How to sprout chia seeds
Chia seeds can be sprouted for consumption and make a great nutrition-dense garnish! Here’s how to sprout chia seeds:
- Place equal parts chia seed and water on an unglazed terra cotta plate (if you don’t have one, a regular dish is fine), and swoosh it all around to ensure all the chia seeds get moist.
- Let sit about 10 minutes then tilt out any additional water.
- If you’re using a glazed dish, you’ll need to keep the seeds moist some other way, so line the plate with a few paper towels and set chia seeds on top of that in a single layer.
- Cover your plate with plastic wrap and set in a sunny area.
- Make sure these little guys stay moist by lightly spraying them with water a few times per day.

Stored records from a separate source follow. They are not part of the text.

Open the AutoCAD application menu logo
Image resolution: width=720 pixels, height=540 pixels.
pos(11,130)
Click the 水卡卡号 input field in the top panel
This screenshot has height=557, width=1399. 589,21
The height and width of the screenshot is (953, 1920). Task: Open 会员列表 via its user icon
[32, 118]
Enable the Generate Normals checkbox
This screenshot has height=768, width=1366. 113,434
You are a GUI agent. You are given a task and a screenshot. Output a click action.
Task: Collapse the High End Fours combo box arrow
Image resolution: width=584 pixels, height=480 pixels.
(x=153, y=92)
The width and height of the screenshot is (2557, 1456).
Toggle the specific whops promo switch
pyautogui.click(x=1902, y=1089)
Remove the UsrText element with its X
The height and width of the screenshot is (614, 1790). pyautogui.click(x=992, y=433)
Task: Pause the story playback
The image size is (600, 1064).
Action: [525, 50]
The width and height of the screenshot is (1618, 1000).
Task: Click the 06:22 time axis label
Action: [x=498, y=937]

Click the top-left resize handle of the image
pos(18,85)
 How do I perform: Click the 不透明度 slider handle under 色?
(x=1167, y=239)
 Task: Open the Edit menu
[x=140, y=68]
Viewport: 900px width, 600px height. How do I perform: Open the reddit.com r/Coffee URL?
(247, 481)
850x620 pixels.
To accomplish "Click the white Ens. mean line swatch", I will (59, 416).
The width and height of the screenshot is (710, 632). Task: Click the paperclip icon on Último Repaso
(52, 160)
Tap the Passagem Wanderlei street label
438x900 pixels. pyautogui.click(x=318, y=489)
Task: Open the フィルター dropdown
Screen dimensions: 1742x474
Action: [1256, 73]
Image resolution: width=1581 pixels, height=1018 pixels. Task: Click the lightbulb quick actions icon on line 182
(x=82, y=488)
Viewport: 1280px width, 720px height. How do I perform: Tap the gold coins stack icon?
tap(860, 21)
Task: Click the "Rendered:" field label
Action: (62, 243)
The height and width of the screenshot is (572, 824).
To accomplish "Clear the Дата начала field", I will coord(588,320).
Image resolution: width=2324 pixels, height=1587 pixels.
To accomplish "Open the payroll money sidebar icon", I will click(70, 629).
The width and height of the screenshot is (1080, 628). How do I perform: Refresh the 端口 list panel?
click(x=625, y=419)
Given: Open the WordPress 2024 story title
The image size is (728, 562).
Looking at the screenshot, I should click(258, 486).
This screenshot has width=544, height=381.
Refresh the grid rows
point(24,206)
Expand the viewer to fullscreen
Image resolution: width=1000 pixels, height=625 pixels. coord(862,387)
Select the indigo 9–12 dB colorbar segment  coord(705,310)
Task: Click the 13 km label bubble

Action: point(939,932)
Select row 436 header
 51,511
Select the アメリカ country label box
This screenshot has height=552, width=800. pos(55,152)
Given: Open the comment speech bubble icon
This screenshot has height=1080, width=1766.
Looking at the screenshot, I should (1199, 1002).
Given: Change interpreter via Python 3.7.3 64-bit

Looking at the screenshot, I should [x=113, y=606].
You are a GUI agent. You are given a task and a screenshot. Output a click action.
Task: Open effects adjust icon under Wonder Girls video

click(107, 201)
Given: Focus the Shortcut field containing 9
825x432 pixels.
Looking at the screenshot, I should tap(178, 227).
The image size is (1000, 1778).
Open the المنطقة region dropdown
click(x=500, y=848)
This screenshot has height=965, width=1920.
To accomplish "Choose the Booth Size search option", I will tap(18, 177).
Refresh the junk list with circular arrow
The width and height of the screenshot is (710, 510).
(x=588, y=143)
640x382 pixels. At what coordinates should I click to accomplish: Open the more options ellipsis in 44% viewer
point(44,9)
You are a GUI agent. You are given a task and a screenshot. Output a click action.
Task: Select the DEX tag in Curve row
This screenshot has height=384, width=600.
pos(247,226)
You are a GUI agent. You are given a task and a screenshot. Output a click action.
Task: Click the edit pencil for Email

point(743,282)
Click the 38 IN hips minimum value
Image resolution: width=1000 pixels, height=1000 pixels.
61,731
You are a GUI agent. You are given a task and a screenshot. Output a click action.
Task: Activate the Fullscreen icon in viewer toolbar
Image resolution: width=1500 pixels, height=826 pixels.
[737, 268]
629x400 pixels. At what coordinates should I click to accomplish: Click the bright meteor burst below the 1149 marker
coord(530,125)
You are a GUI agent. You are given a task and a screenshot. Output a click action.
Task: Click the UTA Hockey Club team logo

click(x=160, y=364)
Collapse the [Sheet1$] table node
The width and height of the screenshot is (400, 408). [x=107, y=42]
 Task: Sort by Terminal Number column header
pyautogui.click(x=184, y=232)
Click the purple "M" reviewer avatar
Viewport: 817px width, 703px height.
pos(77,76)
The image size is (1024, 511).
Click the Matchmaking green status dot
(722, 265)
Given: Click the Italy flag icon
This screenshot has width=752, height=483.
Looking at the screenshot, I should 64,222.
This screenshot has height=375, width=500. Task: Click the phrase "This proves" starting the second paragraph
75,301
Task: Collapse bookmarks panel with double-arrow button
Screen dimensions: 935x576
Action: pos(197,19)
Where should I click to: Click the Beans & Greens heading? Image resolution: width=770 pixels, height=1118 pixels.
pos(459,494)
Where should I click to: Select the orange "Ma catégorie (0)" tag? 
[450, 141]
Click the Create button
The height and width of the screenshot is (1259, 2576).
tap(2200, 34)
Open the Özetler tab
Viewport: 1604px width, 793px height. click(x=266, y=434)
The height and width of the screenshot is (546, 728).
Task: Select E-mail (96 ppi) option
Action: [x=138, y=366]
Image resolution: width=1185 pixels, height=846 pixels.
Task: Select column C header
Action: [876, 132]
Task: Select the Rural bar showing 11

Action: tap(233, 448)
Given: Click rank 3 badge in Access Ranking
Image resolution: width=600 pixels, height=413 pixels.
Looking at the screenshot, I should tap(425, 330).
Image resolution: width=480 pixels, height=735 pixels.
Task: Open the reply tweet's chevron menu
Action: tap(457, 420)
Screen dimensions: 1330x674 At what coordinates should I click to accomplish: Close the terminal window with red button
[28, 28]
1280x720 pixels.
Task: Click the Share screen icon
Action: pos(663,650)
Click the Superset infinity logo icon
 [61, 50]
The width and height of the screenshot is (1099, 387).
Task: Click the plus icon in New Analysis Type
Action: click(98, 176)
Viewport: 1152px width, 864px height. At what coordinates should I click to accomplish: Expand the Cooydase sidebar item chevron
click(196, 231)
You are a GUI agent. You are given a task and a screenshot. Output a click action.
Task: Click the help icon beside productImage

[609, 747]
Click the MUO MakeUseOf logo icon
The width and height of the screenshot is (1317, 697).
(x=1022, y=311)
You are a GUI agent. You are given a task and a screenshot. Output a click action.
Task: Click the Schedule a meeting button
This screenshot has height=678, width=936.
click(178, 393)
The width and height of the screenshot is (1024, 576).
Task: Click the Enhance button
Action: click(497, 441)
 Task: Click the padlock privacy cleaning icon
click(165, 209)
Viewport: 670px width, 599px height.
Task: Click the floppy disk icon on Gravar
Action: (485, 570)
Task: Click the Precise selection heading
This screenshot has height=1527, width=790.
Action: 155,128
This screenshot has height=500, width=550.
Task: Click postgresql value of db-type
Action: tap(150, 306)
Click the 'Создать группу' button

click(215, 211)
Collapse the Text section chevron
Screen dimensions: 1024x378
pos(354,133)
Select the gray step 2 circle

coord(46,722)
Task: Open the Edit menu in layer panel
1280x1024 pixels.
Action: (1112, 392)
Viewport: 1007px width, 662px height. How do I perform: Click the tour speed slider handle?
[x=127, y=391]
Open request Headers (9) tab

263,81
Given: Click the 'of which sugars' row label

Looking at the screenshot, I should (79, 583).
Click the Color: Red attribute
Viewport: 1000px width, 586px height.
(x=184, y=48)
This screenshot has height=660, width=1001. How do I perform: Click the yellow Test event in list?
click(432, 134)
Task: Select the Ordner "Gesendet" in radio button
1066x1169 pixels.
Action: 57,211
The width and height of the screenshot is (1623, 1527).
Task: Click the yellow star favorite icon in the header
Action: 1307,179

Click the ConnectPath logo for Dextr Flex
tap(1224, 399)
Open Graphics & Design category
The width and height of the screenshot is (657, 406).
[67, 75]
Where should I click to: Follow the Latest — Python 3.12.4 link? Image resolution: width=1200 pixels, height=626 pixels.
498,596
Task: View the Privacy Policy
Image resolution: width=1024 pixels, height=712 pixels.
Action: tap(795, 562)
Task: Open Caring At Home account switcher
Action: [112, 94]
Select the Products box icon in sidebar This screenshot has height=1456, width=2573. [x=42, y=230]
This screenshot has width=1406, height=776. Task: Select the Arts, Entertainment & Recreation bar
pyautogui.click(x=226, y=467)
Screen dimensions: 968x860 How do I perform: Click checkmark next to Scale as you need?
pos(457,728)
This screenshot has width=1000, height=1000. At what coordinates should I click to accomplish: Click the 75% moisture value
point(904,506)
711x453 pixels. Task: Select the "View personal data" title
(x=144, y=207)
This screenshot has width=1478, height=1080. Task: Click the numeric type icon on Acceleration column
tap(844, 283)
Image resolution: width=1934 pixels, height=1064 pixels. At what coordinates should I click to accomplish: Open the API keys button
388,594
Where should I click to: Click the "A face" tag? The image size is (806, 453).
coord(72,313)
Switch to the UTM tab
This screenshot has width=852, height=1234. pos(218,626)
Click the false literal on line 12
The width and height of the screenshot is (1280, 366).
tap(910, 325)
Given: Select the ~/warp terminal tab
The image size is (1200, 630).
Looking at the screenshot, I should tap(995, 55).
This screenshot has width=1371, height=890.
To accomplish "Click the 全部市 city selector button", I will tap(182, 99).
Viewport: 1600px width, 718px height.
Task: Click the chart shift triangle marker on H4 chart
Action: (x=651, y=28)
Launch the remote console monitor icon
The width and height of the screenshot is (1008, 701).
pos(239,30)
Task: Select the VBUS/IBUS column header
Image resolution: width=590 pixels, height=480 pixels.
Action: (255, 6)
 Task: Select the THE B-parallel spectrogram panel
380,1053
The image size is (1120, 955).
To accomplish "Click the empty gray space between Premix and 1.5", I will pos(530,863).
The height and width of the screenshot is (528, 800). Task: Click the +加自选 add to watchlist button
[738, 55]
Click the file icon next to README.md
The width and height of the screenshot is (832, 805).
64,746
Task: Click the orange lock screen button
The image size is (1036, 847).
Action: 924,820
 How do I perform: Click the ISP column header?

- Harvest them when they’re about ½ inch tall (4 to 7 days). Look at this little guy! I’m a chia mama! Grow, little guy, grow!
How to store chia seeds
Dry chia seeds have a shelf life of forever. Like 5 years. They’re packed with healthy oils, which means they’ll stay freshest if stored in the refrigerator and in an airtight container. They can also be frozen, but with a 5 year shelf life, do you really need to?
Chia seed nutrition facts
Chia seeds nutrition per 2 tablespoons (28g)
The word “chia” comes from the Aztec word for “oily”. Well the Aztecs must have known what was good for them, because chia seeds are packed with healthy fats. 57% of the fat in chia seeds is omega-3 fatty acid, an anti-inflammatory polyunsaturated fatty acid.
The key word here is anti-inflammatory. Omega-3’s decrease risk of cardiovascular disease, lower blood pressure, lower triglycerides, and reduce atherosclerotic plaque build-up (all the polar opposites of what omega-3’s evil cousin, saturated fat, does).
- Calories: 132
- Carbohydrates: 12g
- Fiber: 11g, 42% Daily Value (DV)
- Protein: 4g
- Fat: 9g, 17.6% omega-3 + 5.8% omega-6 = 75% polyunsaturated fat
- 30% DV of Manganese: A trace element that plays a role in healthy brain and nervous system function.
- 27% DV of Phosphorus: A mineral that works with calcium to form calcium phosphate, the foundation of bones and teeth. Also plays a role in energy metabolism as part of ATP (adenosine triphosphate).
- 24% DV of Magnesium: A mineral that plays a large role in bone formation and maintenance in addition to being a part of over 300 reactions within the body.
- 18% DV of Calcium: 1% of the calcium in your body plays a vital role in vascular contraction/dilation and nerve transmission and signalling. The other 99% supports teeth and bone structure and function.
- 12% DV of Iron: A major component of hemoglobin, the proteins that make up red blood cells and carry oxygen around the body. This is a non-heme source, meaning it does not come from an animal. It is not absorbed as well as heme iron.